--- Extracted data ---

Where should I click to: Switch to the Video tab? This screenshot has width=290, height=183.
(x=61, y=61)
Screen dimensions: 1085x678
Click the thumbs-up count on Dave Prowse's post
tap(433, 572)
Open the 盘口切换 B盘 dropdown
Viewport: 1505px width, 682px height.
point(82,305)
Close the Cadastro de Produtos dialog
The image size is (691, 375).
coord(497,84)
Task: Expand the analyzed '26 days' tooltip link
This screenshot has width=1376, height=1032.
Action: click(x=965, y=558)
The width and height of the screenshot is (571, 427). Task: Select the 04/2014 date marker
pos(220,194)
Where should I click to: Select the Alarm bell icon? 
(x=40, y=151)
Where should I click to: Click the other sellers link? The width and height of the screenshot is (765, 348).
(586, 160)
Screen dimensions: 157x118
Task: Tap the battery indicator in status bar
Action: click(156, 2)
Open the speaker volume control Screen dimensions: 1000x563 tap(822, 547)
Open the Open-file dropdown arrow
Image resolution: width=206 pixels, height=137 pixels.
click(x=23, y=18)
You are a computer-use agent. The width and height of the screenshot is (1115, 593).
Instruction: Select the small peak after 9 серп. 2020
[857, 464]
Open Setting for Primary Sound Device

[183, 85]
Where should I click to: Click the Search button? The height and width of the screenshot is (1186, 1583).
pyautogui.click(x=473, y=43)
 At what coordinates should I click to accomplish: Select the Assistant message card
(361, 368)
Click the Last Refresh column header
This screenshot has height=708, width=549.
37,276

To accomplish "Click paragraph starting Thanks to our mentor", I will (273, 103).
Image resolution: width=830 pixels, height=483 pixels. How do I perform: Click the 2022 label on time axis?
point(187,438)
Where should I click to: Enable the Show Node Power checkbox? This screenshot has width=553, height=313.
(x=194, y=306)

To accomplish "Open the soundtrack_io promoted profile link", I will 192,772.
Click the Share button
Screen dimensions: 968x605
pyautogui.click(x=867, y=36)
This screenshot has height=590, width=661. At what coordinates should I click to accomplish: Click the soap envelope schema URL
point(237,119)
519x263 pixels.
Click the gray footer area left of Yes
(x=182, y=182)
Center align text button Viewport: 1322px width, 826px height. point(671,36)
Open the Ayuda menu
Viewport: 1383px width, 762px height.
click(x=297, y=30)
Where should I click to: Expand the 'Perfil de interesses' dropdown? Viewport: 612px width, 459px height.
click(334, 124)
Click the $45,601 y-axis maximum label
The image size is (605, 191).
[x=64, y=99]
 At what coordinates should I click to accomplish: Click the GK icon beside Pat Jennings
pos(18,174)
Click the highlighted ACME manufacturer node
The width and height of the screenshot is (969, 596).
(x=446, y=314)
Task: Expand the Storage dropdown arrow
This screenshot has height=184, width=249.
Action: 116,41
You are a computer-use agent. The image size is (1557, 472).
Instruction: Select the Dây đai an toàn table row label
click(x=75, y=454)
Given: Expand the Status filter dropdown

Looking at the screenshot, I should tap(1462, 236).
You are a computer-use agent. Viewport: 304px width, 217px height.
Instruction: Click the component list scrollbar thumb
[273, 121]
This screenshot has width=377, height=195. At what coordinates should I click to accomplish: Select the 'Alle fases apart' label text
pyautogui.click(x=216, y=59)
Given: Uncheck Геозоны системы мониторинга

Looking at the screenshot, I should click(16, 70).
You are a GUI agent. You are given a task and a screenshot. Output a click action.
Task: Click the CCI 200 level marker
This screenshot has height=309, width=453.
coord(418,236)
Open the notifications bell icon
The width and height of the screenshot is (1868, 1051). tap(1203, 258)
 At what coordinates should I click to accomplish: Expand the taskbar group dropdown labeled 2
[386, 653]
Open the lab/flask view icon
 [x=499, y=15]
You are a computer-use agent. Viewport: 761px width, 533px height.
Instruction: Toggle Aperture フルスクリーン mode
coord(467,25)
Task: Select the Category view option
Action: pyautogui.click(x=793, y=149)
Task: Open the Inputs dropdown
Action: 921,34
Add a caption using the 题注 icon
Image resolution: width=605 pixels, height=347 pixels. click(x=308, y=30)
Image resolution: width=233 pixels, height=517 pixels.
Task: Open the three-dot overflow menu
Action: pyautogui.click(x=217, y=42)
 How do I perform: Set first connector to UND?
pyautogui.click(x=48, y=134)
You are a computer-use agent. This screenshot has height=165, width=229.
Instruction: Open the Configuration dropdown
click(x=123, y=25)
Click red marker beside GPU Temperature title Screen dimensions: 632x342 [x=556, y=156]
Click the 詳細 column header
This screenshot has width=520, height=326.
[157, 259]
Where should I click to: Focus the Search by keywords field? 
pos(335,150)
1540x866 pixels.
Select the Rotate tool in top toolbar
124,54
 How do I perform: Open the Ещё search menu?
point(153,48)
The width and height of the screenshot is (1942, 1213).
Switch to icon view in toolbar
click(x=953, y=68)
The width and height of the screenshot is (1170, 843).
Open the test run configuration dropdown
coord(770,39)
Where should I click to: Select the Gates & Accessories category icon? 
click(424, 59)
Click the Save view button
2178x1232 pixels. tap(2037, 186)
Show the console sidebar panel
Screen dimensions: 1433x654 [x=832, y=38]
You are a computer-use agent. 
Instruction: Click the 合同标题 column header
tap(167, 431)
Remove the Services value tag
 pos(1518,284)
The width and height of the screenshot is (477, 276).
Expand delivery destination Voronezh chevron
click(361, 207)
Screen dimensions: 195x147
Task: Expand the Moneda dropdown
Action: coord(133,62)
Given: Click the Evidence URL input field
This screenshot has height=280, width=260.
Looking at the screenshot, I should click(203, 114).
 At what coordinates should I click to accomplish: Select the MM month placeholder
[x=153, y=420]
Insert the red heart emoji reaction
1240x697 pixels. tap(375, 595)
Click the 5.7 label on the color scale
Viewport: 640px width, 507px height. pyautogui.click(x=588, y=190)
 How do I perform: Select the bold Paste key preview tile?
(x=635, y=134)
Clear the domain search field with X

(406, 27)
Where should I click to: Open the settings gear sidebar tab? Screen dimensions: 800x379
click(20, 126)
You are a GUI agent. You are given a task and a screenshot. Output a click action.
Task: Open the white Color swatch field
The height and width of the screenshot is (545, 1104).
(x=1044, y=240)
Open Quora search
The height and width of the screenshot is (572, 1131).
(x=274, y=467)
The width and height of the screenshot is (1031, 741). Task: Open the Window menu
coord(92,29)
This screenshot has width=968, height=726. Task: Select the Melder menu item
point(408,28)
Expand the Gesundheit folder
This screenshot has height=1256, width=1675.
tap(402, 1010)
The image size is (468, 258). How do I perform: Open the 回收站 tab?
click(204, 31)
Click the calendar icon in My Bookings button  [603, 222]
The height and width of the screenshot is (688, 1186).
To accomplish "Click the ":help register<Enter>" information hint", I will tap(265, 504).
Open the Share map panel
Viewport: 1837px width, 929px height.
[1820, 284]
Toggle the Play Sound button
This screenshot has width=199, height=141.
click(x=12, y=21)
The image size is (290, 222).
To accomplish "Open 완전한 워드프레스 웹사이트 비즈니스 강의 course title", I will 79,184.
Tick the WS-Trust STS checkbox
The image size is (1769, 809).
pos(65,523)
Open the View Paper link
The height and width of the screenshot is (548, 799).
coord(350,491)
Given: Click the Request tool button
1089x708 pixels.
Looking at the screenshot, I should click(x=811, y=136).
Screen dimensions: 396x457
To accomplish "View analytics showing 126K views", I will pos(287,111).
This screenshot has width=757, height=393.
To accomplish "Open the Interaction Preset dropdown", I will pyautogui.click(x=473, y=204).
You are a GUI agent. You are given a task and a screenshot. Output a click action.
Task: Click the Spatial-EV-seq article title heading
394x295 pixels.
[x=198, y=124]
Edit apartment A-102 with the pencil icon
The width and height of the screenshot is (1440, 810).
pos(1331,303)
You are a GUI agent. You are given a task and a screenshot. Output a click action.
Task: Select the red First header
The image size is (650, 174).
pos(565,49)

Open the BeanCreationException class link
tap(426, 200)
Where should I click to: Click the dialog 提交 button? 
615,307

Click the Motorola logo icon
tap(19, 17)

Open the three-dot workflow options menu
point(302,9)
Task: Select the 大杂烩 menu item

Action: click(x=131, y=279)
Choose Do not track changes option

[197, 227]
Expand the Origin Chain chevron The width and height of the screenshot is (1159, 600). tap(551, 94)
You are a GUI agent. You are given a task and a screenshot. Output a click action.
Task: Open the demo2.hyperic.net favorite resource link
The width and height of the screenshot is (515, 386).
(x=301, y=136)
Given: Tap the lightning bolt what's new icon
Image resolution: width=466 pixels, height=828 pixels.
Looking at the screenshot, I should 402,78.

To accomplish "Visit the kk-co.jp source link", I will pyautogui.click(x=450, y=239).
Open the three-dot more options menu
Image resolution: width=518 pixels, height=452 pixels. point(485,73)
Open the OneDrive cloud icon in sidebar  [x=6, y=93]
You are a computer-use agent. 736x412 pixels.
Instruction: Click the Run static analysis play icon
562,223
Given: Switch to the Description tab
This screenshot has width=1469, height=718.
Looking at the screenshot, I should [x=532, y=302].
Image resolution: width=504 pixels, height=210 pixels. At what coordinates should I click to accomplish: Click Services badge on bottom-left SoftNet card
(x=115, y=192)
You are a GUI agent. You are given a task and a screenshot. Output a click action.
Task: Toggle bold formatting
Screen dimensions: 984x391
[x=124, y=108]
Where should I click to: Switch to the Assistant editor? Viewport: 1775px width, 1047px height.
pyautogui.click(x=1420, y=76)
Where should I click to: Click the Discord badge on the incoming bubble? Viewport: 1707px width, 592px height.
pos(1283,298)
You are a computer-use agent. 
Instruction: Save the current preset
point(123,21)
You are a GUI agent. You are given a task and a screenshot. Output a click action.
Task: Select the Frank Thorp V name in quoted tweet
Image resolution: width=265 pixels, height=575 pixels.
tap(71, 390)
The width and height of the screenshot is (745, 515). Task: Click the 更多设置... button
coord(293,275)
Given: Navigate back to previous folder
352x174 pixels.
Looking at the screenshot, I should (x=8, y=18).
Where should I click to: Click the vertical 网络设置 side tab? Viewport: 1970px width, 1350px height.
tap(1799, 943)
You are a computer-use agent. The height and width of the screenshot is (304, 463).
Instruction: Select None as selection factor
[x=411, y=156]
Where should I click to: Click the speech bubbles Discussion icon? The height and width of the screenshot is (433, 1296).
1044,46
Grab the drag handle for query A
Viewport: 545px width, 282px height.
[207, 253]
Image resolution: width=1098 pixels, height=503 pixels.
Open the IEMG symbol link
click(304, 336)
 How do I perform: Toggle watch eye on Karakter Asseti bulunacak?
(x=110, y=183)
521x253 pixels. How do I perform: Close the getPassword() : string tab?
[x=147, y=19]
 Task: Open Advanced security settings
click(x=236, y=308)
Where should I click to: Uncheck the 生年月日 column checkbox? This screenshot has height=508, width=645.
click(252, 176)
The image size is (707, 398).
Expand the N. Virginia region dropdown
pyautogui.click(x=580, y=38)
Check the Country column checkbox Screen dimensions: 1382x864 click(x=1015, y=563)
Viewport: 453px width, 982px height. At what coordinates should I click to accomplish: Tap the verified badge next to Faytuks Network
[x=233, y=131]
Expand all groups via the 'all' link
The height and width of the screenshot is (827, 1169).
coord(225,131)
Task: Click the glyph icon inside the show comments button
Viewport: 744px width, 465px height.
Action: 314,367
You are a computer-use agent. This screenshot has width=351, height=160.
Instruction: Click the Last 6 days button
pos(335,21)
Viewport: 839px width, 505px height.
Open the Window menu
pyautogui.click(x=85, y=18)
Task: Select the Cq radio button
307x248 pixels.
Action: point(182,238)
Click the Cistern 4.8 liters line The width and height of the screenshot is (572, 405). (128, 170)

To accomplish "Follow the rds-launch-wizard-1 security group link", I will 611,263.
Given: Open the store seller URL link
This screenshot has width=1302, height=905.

---

## Exercise details
Starting at the line that contains "Click the Cistern" and ending with the last line of the records, give those lines as a numbered list, leaving out blank lines.

## Reply to the exercise
1. Click the Cistern 4.8 liters line The width and height of the screenshot is (572, 405). (128, 170)
2. To accomplish "Follow the rds-launch-wizard-1 security group link", I will 611,263.
3. Given: Open the store seller URL link
4. This screenshot has width=1302, height=905.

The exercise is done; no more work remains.